- Sister Mary of Jesus Crucified (Marie-Anne Piedcourt). Born in Paris, 9 December 1715, professed 1737. While mounting the scaffold she said, "I forgive you as heartily as I wish God to forgive me."
- Sister Charlotte of the Resurrection, ex-sub-prioress (1764 and 1778) and sacristan (Anne-Marie-Madeleine Thouret). Born in Mouy, 16 September 1715. Professed August 1740. Twice sub-prioress in 1764 and 1778. Sister Charlotte was the oldest sister of the group of martyrs. She "possessed a very lively mind" and was "naturally inclined towards gaiety". She entered the religious life after witnessing a tragedy at one of the balls she attended as a young girl. She nursed other sickly nuns, despite the toll it took on her own body. She was miraculously healed after toxic exposure to paint lead left her seriously cognitively impaired for two years.

* Extracted records *
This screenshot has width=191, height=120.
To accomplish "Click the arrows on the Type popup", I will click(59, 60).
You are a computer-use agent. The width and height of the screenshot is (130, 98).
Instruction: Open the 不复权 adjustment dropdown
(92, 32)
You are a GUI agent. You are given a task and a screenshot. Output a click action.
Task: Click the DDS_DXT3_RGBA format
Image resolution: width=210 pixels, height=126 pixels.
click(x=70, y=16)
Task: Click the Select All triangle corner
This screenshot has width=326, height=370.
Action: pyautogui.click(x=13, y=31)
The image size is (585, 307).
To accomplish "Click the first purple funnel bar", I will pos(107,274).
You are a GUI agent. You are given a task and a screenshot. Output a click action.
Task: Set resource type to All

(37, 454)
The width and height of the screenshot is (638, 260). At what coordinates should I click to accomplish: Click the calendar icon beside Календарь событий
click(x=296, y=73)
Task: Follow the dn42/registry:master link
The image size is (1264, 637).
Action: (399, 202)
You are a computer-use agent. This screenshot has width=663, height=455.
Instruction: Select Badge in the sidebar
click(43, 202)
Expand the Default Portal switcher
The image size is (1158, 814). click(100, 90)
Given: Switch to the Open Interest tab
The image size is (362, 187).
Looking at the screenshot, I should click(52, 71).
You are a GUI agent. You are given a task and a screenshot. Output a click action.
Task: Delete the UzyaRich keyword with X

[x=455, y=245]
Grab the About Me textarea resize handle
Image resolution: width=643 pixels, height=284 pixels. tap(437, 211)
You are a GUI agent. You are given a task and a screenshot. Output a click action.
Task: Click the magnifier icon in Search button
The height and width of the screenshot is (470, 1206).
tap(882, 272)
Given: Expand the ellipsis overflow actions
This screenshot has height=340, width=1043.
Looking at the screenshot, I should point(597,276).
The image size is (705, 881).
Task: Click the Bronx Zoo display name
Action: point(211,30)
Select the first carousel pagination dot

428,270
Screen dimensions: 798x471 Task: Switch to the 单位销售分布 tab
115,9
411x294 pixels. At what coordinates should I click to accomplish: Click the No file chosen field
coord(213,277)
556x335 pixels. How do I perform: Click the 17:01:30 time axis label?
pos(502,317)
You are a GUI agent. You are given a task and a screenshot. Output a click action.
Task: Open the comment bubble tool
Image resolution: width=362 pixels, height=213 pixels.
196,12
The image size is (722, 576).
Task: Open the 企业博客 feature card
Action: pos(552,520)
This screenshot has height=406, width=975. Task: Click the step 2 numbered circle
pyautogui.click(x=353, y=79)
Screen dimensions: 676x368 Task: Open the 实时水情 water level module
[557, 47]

* Required work *
1) According to the notes on the martyred sisters, in what month and year was Sister Charlotte of the Resurrection professed?
2) Continue the notes on the martyred sisters, picking up after the sentence about Sister Charlotte's healing.

* Outputs by task *
1) August 1740.

2)
- Sister Euphrasia of the Immaculate Conception (Marie-Claude Cyprienne). Born in Bourth, 12 May 1736, professed in 1757; entered Compiègne in 1756, at the age of 20. She was witty, humorous, and "possessed an undeniable exterior charm". Sister Euphrasia wrote priests and others in the religious life for spiritual direction and "left a voluminous correspondence" during her 30 years in the community. Her letters reveal "a strong personality plagued by a certain restlessness, something always potentially problematic in a cloistered community".
- Sister Teresa of the Sacred Heart of Mary (Marie-Antoinette Hanisset). Born in Rheims, 18 January 1742. Professed in 1764. She was the daughter of a saddle maker. She served as the Carmel's interior turn sister, receiving goods for the community from the outside world.
- Sister Julie Louise of Jesus, widow (Rose-Chrétien de la Neuville). Born in Évreux), 30 December 1741. Probably professed in 1777. She had married a cousin despite her calling to the religious life. After her husband died prematurely, she became so depressed and disconsolate, she went into deep mourning, to the point that her family feared for her sanity. She received help from a cleric associated with her family and recovered with a new sense of her calling. She wrote five stanzas of verse for her and her sisters to recite as they prepared for their deaths.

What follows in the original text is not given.